Este foi o caso de Fernandes, que, em razão do falecimento do pai, viajou para Recife, onde foi obrigado a permanecer por conta do fechamento do aeroporto de Fernando de Noronha. “Foi duro e difícil. Minha família todo está lá nesse momento e eu estou aqui na capital”, lamenta. A previsão de reabertura é apenas para 10 de junho.
Apesar de os casos da doença terem sido zerados, o receio de novos contágios permanece. Com a normalização do funcionamento do aeroporto, novas pessoas chegarão ao arquipélago, possibilitando o reaparecimento do vírus. A situação se agrava à medida que a ilha sofre com a ausência de estrutura médica suficiente. “As pessoas ficavam isoladas em casa. A equipe [médica] vinha visitar os pacientes e recolhia material, que era levado ao continente”, explica Edmilson sobre a dinâmica de atendimentos.
O bugueiro viveu isso de perto. Primeiro, com seu colega de futebol e, em seguida, com um vizinho. “Eu perguntei a eles qual a medicação que o governo dava. Remédios normais, um antifebril e outro para dor de cabeça. E boa alimentação”, conta. Ailton completa, dizendo que “todos se conhecem no local”, o que aumenta ainda mais a tensão e preocupação do momento.

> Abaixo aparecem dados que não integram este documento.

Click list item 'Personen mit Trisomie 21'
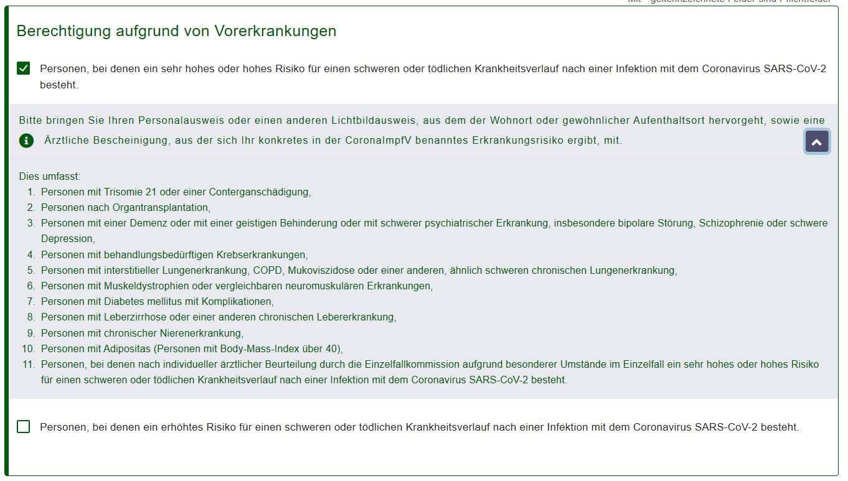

No cenário incerto sobre a vida local e sem previsão para o retorno do turismo, a preocupação é enorme. Edmilson questiona a ajuda do Governo de Pernambuco, que só está se posicionando com a doação de cestas básicas. “Noronha tem uma arrecadação enorme e Pernambuco deveria dar uma ajuda a mais, pois nos proibiu de trabalhar”, critica. Contatada por ESQUINAS, a administração do Parque Nacional Marinho de Fernando de Noronha não quis se pronunciar sobre o assunto.
Em meio à crise atual, o vínculo entre a ilha e seus moradores é uma das ferramentas que ajuda a população a passar por esse momento. “Como saímos cedo para pescar, no escuro, vemos o sol nascer, a cor do mar e o vento soprar em nossos rostos. Eu sinto a presença do criador. Aqui é meu lugar”, afirma o bugueiro, ressaltando a importância da conexão com a natureza para a saúde mental.